======== SOURCE INFORMATION ========

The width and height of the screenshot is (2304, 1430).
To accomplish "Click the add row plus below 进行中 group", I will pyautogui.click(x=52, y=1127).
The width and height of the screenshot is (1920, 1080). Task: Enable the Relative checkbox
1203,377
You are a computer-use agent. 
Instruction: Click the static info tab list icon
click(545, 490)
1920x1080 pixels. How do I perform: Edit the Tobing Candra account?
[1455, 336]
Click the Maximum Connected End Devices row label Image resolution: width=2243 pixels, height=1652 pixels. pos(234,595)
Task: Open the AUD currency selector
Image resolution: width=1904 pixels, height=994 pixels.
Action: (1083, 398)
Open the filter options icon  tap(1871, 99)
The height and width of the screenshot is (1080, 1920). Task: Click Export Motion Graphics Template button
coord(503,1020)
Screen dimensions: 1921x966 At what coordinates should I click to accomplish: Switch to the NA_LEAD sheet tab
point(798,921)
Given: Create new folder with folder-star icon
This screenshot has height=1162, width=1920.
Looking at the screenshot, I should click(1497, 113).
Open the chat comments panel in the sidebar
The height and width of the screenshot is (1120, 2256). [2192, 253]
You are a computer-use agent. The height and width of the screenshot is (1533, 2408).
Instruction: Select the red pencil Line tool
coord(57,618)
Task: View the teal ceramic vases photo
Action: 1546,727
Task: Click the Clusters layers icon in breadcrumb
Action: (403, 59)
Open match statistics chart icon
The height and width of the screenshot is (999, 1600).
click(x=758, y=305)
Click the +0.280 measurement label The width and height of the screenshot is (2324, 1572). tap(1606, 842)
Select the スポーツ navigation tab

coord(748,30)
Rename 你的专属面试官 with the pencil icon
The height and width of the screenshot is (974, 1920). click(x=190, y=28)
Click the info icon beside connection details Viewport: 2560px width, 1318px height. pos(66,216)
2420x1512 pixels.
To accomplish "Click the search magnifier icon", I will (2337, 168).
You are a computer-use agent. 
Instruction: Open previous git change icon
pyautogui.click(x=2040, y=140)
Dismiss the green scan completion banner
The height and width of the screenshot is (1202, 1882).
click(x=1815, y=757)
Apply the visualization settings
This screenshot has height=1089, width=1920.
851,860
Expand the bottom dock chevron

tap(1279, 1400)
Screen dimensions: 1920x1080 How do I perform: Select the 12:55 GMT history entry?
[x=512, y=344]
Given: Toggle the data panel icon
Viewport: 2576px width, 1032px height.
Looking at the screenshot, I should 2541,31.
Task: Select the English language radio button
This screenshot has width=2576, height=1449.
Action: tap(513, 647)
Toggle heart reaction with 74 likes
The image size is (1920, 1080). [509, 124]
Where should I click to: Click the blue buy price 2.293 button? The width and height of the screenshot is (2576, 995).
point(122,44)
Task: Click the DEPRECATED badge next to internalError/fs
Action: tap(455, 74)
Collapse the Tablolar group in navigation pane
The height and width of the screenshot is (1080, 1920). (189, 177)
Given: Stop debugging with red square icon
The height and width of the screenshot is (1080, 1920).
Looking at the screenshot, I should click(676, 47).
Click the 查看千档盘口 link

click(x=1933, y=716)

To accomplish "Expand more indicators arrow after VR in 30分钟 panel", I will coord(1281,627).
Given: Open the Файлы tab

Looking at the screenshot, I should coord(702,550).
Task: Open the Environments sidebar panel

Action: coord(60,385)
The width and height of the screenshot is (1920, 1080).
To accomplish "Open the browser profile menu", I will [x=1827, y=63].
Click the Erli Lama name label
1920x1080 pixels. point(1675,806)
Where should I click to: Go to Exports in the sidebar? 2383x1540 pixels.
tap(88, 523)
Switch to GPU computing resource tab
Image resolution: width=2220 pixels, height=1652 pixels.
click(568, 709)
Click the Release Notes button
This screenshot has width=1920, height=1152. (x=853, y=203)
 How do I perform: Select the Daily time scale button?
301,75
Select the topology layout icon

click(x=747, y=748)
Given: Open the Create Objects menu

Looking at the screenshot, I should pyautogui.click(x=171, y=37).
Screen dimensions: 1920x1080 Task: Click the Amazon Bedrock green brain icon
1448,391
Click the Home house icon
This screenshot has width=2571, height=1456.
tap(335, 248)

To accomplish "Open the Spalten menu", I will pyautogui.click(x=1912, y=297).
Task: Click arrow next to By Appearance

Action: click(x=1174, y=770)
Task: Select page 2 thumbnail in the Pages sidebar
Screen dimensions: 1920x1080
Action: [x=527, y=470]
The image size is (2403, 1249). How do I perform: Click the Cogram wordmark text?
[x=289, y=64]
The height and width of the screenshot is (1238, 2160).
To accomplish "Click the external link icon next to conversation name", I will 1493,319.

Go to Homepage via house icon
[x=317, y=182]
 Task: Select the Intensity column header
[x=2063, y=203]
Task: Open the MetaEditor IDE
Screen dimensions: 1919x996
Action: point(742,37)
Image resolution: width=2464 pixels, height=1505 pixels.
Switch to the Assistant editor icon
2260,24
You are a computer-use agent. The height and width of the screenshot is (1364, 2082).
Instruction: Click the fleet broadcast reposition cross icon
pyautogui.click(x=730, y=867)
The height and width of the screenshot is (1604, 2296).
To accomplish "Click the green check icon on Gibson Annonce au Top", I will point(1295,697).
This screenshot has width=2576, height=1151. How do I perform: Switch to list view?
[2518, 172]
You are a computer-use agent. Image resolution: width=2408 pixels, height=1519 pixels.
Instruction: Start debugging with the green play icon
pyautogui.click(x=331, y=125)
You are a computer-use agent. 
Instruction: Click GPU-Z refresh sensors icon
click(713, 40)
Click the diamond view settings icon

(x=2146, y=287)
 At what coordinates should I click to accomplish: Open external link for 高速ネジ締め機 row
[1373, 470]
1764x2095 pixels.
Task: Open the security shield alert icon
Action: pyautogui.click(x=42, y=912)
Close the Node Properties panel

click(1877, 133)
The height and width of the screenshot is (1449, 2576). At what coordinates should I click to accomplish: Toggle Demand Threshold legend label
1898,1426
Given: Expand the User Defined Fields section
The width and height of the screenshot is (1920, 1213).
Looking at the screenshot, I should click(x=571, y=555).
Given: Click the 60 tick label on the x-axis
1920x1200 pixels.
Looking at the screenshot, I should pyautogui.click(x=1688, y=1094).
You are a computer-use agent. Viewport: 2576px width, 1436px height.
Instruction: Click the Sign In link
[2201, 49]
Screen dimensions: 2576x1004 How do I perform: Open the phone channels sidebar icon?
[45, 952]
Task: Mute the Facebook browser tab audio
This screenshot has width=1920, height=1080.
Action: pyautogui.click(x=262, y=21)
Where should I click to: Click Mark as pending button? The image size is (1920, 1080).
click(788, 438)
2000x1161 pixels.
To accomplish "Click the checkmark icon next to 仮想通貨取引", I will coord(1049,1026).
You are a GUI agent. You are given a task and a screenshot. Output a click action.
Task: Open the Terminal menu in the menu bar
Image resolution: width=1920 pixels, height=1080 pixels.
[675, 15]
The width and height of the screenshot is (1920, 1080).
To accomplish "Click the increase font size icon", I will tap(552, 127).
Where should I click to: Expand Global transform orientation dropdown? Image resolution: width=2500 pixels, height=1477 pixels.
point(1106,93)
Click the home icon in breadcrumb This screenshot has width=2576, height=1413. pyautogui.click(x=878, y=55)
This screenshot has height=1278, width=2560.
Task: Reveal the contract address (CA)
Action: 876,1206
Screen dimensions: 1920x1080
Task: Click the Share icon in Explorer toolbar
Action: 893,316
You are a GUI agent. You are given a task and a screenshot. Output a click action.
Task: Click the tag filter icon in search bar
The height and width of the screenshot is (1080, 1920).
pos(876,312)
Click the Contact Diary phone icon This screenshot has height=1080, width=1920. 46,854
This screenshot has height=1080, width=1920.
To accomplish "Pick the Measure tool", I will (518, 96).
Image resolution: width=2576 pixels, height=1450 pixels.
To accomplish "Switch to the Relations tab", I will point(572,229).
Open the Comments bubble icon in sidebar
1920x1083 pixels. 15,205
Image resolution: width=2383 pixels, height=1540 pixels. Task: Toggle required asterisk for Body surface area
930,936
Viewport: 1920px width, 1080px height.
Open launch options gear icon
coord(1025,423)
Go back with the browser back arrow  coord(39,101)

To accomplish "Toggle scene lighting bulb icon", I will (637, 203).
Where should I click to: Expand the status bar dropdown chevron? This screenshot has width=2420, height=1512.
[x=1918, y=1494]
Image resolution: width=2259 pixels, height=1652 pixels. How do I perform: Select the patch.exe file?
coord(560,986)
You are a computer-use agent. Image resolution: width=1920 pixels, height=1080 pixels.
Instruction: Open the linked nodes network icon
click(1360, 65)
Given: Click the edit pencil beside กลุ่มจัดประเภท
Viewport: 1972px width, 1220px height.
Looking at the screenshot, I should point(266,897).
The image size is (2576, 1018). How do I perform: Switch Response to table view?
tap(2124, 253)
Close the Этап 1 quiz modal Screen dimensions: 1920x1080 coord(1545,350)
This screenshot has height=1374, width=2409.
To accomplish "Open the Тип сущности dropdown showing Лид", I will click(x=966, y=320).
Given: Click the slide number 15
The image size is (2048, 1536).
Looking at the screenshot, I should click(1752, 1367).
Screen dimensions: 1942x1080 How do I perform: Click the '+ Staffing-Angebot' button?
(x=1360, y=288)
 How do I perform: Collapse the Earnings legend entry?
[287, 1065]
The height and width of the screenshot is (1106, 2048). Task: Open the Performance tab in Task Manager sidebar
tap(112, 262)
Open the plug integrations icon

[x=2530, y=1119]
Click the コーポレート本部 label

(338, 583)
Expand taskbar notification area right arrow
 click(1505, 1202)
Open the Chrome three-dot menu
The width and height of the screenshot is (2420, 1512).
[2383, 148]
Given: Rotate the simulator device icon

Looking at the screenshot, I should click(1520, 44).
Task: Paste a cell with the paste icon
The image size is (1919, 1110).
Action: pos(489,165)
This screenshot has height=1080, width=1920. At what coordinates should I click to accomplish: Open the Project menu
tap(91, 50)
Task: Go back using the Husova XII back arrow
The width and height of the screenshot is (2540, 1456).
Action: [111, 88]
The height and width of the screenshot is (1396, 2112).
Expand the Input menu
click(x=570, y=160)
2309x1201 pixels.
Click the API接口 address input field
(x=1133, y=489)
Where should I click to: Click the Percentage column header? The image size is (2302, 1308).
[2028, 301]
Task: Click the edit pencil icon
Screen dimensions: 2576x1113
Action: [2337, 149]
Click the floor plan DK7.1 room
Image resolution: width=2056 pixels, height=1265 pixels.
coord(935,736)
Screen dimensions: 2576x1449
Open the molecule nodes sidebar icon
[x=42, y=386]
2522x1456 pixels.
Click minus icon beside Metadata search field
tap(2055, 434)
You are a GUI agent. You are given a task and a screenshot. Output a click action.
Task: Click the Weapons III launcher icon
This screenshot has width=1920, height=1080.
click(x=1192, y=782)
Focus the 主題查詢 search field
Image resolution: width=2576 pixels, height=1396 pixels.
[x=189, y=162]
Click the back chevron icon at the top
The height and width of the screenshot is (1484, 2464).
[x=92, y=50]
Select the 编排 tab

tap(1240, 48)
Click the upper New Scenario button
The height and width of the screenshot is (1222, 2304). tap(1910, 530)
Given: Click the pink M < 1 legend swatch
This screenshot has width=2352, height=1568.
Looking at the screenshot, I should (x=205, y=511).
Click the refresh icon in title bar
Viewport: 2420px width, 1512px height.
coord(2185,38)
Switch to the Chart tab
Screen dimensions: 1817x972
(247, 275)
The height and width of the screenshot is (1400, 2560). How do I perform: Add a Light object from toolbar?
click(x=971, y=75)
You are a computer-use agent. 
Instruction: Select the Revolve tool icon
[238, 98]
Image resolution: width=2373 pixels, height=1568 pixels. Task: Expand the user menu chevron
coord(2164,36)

========

### TASK BRIEF:
Please copy every line in the entries where "filter" appears.

### WRITTEN RESPONSE:
Open the filter options icon  tap(1871, 99)
Task: Click the tag filter icon in search bar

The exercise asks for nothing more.